(Items from a dataset)
* * *

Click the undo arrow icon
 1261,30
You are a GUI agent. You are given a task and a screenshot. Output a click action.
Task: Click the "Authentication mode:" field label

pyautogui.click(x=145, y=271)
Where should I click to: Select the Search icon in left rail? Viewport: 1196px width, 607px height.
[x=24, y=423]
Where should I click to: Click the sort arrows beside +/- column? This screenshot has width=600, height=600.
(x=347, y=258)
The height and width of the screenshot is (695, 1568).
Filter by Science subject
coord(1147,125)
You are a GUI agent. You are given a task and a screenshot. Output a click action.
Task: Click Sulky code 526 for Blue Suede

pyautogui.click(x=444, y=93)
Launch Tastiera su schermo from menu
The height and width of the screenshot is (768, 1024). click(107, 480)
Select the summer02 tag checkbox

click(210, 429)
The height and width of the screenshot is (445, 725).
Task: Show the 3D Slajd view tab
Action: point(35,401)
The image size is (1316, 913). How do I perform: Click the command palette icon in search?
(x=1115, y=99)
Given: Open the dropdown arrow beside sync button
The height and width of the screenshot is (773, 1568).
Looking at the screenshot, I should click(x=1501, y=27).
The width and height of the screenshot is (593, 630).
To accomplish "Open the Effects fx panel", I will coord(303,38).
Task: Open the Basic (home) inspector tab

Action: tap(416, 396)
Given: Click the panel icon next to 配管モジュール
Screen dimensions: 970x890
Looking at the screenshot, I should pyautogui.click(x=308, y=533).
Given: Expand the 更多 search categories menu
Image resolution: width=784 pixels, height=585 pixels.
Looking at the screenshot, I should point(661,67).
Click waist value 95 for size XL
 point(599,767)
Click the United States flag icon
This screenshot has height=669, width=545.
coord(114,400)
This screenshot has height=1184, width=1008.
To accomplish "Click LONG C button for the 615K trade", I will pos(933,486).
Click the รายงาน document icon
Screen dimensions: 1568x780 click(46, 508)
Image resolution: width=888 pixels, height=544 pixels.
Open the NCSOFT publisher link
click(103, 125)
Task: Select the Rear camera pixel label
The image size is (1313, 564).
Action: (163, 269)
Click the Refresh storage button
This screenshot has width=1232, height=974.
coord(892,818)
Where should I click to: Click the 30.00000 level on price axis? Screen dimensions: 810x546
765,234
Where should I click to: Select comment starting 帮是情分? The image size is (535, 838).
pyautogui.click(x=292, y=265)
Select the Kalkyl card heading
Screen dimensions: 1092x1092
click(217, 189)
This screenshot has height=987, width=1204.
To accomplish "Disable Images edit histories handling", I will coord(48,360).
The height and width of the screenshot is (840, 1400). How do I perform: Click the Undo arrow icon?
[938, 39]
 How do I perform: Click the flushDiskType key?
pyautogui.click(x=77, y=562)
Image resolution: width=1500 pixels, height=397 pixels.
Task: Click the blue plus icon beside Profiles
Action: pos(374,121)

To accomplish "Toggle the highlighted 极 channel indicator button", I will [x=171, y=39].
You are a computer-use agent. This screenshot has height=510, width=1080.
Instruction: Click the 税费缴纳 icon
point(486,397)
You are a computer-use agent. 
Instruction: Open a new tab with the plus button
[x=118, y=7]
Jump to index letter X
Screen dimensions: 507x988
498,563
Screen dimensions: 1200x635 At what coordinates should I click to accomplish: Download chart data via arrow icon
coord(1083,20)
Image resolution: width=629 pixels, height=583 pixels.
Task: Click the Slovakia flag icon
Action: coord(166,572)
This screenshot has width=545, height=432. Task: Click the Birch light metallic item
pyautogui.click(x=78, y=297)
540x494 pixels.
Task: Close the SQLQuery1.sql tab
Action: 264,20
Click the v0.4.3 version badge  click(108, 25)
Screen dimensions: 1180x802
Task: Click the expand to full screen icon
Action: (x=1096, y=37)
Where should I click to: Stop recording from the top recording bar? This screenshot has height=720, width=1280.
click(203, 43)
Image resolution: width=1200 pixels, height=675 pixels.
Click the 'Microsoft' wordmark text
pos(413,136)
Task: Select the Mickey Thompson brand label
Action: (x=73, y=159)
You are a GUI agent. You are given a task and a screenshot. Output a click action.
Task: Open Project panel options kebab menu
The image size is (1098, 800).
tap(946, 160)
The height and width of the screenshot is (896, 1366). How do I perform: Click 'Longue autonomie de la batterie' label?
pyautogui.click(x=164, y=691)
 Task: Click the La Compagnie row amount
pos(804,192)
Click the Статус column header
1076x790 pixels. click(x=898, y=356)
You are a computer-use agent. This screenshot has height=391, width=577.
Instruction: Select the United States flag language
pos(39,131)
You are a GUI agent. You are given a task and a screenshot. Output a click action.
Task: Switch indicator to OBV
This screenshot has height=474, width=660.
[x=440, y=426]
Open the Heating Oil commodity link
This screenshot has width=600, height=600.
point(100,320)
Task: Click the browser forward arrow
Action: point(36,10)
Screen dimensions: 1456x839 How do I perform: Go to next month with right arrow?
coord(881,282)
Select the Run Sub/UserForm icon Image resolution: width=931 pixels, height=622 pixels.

* * *

_Required action:_
An exact restatement of the data above is required.

_Final answer:_
Click the undo arrow icon
 1261,30
You are a GUI agent. You are given a task and a screenshot. Output a click action.
Task: Click the "Authentication mode:" field label

pyautogui.click(x=145, y=271)
Where should I click to: Select the Search icon in left rail? Viewport: 1196px width, 607px height.
[x=24, y=423]
Where should I click to: Click the sort arrows beside +/- column? This screenshot has width=600, height=600.
(x=347, y=258)
The height and width of the screenshot is (695, 1568).
Filter by Science subject
coord(1147,125)
You are a GUI agent. You are given a task and a screenshot. Output a click action.
Task: Click Sulky code 526 for Blue Suede

pyautogui.click(x=444, y=93)
Launch Tastiera su schermo from menu
The height and width of the screenshot is (768, 1024). click(107, 480)
Select the summer02 tag checkbox

click(210, 429)
The height and width of the screenshot is (445, 725).
Task: Show the 3D Slajd view tab
Action: point(35,401)
The image size is (1316, 913). How do I perform: Click the command palette icon in search?
(x=1115, y=99)
Given: Open the dropdown arrow beside sync button
The height and width of the screenshot is (773, 1568).
Looking at the screenshot, I should click(x=1501, y=27).
The width and height of the screenshot is (593, 630).
To accomplish "Open the Effects fx panel", I will coord(303,38).
Task: Open the Basic (home) inspector tab

Action: tap(416, 396)
Given: Click the panel icon next to 配管モジュール
Screen dimensions: 970x890
Looking at the screenshot, I should pyautogui.click(x=308, y=533).
Given: Expand the 更多 search categories menu
Image resolution: width=784 pixels, height=585 pixels.
Looking at the screenshot, I should point(661,67).
Click waist value 95 for size XL
 point(599,767)
Click the United States flag icon
This screenshot has height=669, width=545.
coord(114,400)
This screenshot has height=1184, width=1008.
To accomplish "Click LONG C button for the 615K trade", I will pos(933,486).
Click the รายงาน document icon
Screen dimensions: 1568x780 click(46, 508)
Image resolution: width=888 pixels, height=544 pixels.
Open the NCSOFT publisher link
click(103, 125)
Task: Select the Rear camera pixel label
The image size is (1313, 564).
Action: (163, 269)
Click the Refresh storage button
This screenshot has width=1232, height=974.
coord(892,818)
Where should I click to: Click the 30.00000 level on price axis? Screen dimensions: 810x546
765,234
Where should I click to: Select comment starting 帮是情分? The image size is (535, 838).
pyautogui.click(x=292, y=265)
Select the Kalkyl card heading
Screen dimensions: 1092x1092
click(217, 189)
This screenshot has height=987, width=1204.
To accomplish "Disable Images edit histories handling", I will coord(48,360).
The height and width of the screenshot is (840, 1400). How do I perform: Click the Undo arrow icon?
[938, 39]
 How do I perform: Click the flushDiskType key?
pyautogui.click(x=77, y=562)
Image resolution: width=1500 pixels, height=397 pixels.
Task: Click the blue plus icon beside Profiles
Action: pos(374,121)

To accomplish "Toggle the highlighted 极 channel indicator button", I will [x=171, y=39].
You are a computer-use agent. This screenshot has height=510, width=1080.
Instruction: Click the 税费缴纳 icon
point(486,397)
You are a computer-use agent. 
Instruction: Open a new tab with the plus button
[x=118, y=7]
Jump to index letter X
Screen dimensions: 507x988
498,563
Screen dimensions: 1200x635 At what coordinates should I click to accomplish: Download chart data via arrow icon
coord(1083,20)
Image resolution: width=629 pixels, height=583 pixels.
Task: Click the Slovakia flag icon
Action: coord(166,572)
This screenshot has width=545, height=432. Task: Click the Birch light metallic item
pyautogui.click(x=78, y=297)
540x494 pixels.
Task: Close the SQLQuery1.sql tab
Action: 264,20
Click the v0.4.3 version badge  click(108, 25)
Screen dimensions: 1180x802
Task: Click the expand to full screen icon
Action: (x=1096, y=37)
Where should I click to: Stop recording from the top recording bar? This screenshot has height=720, width=1280.
click(203, 43)
Image resolution: width=1200 pixels, height=675 pixels.
Click the 'Microsoft' wordmark text
pos(413,136)
Task: Select the Mickey Thompson brand label
Action: (x=73, y=159)
You are a GUI agent. You are given a task and a screenshot. Output a click action.
Task: Open Project panel options kebab menu
The image size is (1098, 800).
tap(946, 160)
The height and width of the screenshot is (896, 1366). How do I perform: Click 'Longue autonomie de la batterie' label?
pyautogui.click(x=164, y=691)
 Task: Click the La Compagnie row amount
pos(804,192)
Click the Статус column header
1076x790 pixels. click(x=898, y=356)
You are a computer-use agent. This screenshot has height=391, width=577.
Instruction: Select the United States flag language
pos(39,131)
You are a GUI agent. You are given a task and a screenshot. Output a click action.
Task: Switch indicator to OBV
This screenshot has height=474, width=660.
[x=440, y=426]
Open the Heating Oil commodity link
This screenshot has width=600, height=600.
point(100,320)
Task: Click the browser forward arrow
Action: point(36,10)
Screen dimensions: 1456x839 How do I perform: Go to next month with right arrow?
coord(881,282)
Select the Run Sub/UserForm icon Image resolution: width=931 pixels, height=622 pixels.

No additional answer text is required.